* Brief *
Please set out as a numbered list the part of the items that opens with the line containing "The height and width of the screenshot is (840, 1447)." and closes with the line containing "tap(919, 74)", leaving out blank lines.

* Given records *
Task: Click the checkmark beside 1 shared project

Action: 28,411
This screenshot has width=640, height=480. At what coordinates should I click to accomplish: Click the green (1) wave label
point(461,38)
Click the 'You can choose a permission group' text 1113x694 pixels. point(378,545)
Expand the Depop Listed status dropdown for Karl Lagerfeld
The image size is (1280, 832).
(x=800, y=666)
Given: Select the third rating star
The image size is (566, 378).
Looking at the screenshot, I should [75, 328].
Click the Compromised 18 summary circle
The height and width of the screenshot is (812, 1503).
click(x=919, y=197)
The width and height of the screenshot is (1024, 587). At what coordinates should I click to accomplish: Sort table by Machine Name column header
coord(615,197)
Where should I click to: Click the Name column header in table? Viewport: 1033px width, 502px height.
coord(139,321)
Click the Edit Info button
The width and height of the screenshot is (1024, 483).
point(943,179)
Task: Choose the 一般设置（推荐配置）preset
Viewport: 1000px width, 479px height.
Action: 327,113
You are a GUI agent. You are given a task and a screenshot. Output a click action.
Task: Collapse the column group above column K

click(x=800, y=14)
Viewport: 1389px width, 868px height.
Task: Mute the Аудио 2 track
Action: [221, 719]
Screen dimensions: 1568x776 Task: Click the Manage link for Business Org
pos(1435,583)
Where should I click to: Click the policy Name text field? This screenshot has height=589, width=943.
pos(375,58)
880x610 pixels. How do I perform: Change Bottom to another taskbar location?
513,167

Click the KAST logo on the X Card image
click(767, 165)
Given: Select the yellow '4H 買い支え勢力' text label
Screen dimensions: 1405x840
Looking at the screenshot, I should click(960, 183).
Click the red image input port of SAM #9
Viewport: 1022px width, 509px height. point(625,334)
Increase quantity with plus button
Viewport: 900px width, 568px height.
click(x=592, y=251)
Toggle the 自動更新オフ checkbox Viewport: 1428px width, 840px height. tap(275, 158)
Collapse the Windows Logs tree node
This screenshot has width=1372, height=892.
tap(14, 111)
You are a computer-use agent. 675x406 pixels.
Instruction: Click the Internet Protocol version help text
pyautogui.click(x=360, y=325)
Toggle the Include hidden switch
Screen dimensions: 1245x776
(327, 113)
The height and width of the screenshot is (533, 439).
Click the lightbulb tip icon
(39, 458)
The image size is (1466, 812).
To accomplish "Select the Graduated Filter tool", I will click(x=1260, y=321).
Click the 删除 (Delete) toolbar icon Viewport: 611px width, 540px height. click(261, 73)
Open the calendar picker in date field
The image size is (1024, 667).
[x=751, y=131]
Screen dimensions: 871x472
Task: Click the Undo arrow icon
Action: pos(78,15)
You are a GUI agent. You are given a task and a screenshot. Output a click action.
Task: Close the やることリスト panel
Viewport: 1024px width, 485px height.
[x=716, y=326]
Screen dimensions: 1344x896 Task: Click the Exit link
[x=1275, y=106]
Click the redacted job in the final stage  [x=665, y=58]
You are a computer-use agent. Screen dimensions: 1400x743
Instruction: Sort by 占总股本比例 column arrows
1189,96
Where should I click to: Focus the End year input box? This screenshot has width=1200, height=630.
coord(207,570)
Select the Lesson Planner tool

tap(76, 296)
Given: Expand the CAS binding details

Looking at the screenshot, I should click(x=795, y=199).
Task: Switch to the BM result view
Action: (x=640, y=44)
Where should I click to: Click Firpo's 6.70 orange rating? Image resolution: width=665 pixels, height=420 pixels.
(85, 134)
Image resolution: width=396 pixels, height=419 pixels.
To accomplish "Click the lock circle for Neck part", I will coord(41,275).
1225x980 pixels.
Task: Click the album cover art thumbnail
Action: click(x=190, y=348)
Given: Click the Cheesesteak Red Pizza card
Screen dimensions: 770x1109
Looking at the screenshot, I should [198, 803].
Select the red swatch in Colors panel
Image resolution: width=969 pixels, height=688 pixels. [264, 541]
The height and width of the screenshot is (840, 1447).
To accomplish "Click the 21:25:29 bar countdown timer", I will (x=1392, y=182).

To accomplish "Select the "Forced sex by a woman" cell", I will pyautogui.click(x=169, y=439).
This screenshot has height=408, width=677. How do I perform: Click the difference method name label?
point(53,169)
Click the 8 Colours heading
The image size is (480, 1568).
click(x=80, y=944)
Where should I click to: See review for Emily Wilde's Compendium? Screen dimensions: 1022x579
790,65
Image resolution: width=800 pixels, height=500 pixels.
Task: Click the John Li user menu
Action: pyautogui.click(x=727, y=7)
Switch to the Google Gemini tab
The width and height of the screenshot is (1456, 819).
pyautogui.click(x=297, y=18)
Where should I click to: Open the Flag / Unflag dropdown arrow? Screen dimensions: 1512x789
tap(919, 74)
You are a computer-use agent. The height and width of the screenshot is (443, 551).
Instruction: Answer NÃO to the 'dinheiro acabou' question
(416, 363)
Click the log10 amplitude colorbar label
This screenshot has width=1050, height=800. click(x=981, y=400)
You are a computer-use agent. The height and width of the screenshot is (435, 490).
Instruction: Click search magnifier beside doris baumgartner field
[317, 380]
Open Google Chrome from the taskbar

* Task solution *
1. The height and width of the screenshot is (840, 1447).
2. To accomplish "Click the 21:25:29 bar countdown timer", I will (x=1392, y=182).
3. To accomplish "Select the "Forced sex by a woman" cell", I will pyautogui.click(x=169, y=439).
4. This screenshot has height=408, width=677. How do I perform: Click the difference method name label?
5. point(53,169)
6. Click the 8 Colours heading
7. The image size is (480, 1568).
8. click(x=80, y=944)
9. Where should I click to: See review for Emily Wilde's Compendium? Screen dimensions: 1022x579
10. 790,65
11. Image resolution: width=800 pixels, height=500 pixels.
12. Task: Click the John Li user menu
13. Action: pyautogui.click(x=727, y=7)
14. Switch to the Google Gemini tab
15. The width and height of the screenshot is (1456, 819).
16. pyautogui.click(x=297, y=18)
17. Where should I click to: Open the Flag / Unflag dropdown arrow? Screen dimensions: 1512x789
18. tap(919, 74)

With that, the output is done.